Hal yang sudah seharusnya bagi pelakunya dan berbagai komunitas pendukung LGBT menghentikan kampanye atas perilaku perusak moral generasi bangsa ini.
Islam Solusi LGBT
Penyelesaian LGBT harus menyeluruh dan sistemik. Dalam konteks pendidikan, didalam keluarga yang disinari dengan cahaya Islam, maka sejak dini anak sudah dididik dengan Islam, dan hukum-hukumnya.
Lingkungan yang terbentuk dari keluarga, masyarakat dan negara yang menerapkan Islam akan terwujud lingkuangan yang sehat. Maka penyimpangan sekecil apapun menjadi mudah diselesaikan. Karena dalam kondisi seperti ini, terjadinya penyimpangan bisa dihitung dengan jari dan sangat langka.
Sistem Islam pun dengan tegas menghukum pelakunya. Karena seluruh jalan dan celah sudah ditutup rapat, maka mereka yang menyimpang dalam kondisi seperti itu dianggap nekad.

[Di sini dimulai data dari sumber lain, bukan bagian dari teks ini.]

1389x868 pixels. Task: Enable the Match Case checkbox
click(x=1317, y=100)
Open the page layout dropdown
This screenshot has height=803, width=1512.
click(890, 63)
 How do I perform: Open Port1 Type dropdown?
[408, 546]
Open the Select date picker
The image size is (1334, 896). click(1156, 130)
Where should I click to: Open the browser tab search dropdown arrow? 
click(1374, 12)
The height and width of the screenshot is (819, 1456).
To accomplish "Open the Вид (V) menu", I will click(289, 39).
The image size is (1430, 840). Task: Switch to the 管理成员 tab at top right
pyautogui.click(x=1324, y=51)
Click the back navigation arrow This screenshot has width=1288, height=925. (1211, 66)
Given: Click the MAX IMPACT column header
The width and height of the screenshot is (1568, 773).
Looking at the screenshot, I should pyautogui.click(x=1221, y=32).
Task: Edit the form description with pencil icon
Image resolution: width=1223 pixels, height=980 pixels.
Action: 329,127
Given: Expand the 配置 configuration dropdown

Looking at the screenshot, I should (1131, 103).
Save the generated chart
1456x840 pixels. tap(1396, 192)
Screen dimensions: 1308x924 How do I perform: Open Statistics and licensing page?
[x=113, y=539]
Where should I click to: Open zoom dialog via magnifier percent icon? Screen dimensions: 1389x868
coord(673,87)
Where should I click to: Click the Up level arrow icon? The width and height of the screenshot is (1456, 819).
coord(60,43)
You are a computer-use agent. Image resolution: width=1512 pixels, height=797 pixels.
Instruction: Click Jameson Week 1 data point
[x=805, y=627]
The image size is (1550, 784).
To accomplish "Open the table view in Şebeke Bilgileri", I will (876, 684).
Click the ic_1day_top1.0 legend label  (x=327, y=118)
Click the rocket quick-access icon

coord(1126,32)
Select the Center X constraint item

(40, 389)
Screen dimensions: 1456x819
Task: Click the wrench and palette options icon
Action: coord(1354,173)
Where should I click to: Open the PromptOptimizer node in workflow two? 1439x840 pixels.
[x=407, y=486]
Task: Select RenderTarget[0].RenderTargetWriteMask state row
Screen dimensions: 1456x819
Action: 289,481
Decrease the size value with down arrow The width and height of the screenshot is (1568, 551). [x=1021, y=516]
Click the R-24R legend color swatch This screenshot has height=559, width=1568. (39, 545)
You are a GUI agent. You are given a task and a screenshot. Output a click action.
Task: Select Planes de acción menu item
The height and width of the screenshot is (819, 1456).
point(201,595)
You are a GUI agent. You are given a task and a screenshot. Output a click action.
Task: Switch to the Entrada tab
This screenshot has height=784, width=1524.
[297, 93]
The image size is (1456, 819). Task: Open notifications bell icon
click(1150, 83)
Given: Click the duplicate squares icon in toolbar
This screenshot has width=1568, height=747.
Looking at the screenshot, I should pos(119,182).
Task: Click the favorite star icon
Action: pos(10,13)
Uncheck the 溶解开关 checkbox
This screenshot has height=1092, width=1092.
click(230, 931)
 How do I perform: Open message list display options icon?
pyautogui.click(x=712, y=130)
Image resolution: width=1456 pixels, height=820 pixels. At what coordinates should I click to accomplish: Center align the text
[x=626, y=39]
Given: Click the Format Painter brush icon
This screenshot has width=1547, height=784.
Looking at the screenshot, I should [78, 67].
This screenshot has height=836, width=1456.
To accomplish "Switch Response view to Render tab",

Bagi lesbian dan gay atau biseksual yang berpasangan dengan sejenis, dihukum dengan hukuman mati. Bisa dengan cara dijatuhkan dari bangunan tertinggi, atau dengan cara yang lain. Sedangkan bagi transgender, jika tidak sampai melakukan sodomi dengan sesama lelaki, atau dengan sesama perempuan, maka dia akan dikenai hukuman ta’zir (sanksi yang dijatuhi oleh kepala negara /Khalifah)
Dengan cara seperti ini, maka LGBT akan dapat diberantas hingga ke akar-akarnya. Sikap tegas Rektor USU mengembalikan para pengurus Suara USU kepada jurusan mereka masing-masing untuk belajar moral dan etika seharusnya kita apresiasi. Negara memiliki peran penting sebagai pelindung warga negaranya dari setiap perilaku yang meyimpang. Kita mengharapkan peristiwa seperti ini tidak akan terjadi kembali di berbagai perguruan tinggi di negeri ini.